Below is the first segment of ‘The Mysterious Texture of Memory,’ a new short story—based, however, on my award-winning short memoir, the ‘Sweet Life.’

The other day, an old picture of Anita Ekberg popped up on my Twitter feed. It was a grainy, black and white photo—back when I was growing up, photos were mostly black and white  —of the Swedish actress I’d never seen before, posing on a sailboat at sea, wearing an old-fashioned white bathing suit, with dark, ominous clouds gathering in the background.

For a long moment I couldn’t take my eyes away from her—so beautiful she looked, so young and unspoiled—as she brought with her a gushing wave of irresistible memories about the place I left behind. One memory in particular, though, of the day and night that had changed, so dramatically so, the trajectory of my life.

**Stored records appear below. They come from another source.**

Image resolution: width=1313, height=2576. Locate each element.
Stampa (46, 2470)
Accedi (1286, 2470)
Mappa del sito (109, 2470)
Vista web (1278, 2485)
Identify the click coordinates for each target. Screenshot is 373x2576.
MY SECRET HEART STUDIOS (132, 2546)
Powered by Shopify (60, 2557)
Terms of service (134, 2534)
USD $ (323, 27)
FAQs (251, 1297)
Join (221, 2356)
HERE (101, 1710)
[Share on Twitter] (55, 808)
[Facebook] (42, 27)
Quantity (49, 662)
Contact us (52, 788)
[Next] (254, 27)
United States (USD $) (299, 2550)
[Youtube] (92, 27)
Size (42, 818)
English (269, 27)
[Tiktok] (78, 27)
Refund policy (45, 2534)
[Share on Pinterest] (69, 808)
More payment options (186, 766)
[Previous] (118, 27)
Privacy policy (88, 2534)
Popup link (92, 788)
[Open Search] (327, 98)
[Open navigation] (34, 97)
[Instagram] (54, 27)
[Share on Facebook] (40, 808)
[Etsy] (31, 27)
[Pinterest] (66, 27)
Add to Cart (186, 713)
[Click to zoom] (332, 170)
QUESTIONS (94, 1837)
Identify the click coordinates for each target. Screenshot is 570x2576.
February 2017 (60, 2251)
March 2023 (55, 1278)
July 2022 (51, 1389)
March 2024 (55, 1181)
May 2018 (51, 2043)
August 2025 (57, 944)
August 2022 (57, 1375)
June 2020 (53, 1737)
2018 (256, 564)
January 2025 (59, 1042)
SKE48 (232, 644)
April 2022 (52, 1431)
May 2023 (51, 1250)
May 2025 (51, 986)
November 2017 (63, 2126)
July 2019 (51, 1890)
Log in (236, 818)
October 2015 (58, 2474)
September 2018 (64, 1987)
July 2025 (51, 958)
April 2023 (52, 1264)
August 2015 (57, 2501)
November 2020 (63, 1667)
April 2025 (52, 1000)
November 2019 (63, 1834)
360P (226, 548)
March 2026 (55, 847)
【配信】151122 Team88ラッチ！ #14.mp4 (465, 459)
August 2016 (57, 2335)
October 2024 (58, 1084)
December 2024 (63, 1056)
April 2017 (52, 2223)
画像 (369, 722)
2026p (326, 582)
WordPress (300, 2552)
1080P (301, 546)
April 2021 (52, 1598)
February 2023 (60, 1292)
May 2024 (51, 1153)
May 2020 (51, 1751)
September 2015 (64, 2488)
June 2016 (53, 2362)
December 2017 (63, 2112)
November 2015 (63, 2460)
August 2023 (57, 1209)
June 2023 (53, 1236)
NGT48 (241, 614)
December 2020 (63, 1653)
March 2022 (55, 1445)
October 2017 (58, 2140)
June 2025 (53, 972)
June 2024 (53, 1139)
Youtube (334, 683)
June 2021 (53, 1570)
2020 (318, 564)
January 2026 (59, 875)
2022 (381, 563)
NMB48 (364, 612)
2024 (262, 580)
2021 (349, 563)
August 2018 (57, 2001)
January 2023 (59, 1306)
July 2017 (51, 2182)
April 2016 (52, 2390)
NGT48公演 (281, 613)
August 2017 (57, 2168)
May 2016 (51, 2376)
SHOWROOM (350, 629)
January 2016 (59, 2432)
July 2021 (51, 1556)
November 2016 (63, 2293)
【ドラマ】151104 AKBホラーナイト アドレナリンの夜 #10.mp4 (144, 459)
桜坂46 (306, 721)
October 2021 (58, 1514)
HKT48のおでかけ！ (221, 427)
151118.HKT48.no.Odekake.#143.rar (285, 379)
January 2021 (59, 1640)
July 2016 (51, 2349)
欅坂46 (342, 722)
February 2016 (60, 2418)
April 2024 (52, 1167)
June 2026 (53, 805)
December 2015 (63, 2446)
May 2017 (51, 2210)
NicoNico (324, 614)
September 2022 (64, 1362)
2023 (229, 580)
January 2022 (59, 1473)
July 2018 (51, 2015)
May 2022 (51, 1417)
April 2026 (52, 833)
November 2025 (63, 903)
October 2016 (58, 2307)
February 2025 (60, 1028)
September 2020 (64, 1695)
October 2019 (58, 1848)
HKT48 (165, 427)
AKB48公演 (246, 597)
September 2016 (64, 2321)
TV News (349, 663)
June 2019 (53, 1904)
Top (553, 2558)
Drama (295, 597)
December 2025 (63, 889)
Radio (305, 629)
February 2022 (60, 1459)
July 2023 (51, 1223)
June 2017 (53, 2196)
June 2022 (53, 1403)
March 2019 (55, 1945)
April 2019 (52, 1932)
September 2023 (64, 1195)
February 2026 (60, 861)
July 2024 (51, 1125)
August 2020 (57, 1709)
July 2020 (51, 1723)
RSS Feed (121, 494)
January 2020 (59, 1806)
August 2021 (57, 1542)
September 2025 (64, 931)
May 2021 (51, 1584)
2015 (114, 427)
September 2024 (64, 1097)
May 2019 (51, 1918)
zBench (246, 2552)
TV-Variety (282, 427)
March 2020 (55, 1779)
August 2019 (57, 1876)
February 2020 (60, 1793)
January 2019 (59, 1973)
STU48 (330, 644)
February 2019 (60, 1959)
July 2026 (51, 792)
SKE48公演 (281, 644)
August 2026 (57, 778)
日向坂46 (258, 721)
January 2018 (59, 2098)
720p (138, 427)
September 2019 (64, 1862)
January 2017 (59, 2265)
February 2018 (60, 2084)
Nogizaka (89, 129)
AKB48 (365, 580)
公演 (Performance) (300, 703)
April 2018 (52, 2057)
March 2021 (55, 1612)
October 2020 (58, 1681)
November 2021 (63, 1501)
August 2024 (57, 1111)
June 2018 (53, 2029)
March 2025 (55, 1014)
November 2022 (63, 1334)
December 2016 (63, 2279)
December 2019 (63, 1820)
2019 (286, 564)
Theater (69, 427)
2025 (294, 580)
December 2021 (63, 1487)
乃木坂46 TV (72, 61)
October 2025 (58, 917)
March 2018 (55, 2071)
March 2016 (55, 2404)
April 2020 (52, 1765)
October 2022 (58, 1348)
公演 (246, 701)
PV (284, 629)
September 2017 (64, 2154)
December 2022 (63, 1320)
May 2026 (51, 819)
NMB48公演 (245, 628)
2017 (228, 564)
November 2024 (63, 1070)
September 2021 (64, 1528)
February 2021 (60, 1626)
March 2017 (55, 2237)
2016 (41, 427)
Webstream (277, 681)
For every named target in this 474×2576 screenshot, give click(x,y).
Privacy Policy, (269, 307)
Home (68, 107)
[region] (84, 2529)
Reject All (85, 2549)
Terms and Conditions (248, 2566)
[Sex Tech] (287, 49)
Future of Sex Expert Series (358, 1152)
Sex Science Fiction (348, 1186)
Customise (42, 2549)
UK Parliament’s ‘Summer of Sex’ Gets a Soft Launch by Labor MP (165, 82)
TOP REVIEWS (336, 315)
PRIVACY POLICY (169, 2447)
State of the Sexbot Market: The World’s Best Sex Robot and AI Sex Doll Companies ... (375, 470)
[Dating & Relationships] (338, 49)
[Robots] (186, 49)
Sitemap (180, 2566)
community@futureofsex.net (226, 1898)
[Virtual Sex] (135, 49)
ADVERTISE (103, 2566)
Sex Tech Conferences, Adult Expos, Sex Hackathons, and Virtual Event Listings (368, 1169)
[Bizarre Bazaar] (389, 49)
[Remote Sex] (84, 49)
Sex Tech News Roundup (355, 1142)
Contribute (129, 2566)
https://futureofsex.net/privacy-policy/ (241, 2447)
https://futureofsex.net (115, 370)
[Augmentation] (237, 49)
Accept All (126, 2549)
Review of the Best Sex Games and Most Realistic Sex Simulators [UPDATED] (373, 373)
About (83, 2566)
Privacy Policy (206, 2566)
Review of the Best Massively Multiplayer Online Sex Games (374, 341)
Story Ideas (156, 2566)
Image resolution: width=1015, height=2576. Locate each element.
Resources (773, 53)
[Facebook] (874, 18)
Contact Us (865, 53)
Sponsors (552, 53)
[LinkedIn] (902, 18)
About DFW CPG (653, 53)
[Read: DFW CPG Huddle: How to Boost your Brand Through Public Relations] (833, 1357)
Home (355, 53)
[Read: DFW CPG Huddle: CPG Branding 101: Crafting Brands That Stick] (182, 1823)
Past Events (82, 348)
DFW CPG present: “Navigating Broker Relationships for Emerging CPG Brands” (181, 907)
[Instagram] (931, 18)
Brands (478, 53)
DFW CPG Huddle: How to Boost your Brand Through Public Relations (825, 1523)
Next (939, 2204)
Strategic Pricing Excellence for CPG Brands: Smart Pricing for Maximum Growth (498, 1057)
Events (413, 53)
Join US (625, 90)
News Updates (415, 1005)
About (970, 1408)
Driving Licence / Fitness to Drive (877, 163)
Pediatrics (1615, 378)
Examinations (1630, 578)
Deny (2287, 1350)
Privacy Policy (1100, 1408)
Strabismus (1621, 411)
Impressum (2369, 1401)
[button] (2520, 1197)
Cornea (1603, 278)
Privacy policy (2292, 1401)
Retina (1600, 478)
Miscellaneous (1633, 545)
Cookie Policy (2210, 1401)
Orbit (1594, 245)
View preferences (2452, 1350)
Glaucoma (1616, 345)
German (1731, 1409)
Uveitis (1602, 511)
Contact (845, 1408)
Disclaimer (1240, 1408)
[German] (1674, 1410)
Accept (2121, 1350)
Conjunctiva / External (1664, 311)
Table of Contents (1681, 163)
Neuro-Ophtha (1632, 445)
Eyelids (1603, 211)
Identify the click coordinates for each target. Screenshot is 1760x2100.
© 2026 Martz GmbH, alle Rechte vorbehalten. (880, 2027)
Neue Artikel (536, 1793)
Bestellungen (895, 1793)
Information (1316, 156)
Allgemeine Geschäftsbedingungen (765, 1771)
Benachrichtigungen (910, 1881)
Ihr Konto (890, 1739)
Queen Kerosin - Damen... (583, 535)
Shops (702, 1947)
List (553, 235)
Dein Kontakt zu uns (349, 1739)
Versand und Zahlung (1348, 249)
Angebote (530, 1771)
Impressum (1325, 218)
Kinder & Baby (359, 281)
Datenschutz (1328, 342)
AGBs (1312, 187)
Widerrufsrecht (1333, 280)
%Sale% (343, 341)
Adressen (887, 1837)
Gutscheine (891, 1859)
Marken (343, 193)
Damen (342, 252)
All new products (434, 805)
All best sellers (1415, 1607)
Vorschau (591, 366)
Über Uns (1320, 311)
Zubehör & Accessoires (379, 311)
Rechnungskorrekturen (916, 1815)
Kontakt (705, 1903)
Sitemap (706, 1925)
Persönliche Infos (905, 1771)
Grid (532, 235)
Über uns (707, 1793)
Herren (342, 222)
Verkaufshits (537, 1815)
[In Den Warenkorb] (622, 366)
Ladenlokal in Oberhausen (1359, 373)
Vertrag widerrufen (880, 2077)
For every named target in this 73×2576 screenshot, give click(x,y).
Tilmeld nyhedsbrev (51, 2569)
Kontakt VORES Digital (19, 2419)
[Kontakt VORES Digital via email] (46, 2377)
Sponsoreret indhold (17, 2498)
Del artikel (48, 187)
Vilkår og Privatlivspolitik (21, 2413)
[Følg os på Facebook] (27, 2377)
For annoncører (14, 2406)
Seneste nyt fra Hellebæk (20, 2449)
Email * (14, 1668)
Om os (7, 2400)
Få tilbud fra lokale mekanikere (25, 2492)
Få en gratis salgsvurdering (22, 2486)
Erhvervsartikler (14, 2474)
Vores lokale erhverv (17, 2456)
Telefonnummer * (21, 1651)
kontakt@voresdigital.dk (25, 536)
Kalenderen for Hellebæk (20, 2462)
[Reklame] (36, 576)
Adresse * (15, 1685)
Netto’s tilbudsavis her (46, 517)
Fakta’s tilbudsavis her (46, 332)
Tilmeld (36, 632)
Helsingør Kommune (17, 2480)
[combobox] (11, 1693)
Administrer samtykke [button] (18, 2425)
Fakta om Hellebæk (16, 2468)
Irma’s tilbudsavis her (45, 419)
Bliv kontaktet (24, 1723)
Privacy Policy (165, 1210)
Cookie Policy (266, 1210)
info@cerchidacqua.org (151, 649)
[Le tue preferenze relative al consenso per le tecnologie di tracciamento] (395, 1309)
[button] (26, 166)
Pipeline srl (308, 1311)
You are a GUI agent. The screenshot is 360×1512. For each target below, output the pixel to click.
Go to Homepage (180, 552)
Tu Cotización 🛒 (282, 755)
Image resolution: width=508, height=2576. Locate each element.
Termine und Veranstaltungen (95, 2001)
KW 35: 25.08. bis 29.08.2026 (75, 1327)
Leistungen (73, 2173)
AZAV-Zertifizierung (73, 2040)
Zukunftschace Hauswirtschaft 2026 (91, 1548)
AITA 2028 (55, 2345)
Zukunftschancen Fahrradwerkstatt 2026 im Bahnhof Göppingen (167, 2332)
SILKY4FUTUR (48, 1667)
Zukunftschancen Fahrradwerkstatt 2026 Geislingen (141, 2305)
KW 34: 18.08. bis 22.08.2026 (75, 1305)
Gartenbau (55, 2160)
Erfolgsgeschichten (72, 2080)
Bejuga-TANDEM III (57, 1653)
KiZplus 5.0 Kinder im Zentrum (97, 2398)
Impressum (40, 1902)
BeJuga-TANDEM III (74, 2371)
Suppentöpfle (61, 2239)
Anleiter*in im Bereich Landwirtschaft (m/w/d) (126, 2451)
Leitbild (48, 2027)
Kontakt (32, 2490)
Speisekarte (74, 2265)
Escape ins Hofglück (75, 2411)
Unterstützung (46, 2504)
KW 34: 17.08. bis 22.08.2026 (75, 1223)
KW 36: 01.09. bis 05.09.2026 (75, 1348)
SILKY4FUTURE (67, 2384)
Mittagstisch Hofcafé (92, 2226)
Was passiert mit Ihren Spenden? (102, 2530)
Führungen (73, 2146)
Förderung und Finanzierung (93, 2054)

It was a summer day, which on that year had arrived early. It brought with it a suffocating heatwave, as well as—though little did I know at the time—the seeds of change that would reshape the course of my life. I was just a teenager then, still trying to catch my breath after crossing half the length of the kibbutz, running like the meshuga boy I truly was. Our class had ended just a short while ago, up where I and my classmates lived and studied together on the slope of that Biblical mountain, Mount Gilboa. And as was my habit every Wednesday, I ran as fast as I could all the way down to the big communal dining room, where the heart of the kibbutz was beating.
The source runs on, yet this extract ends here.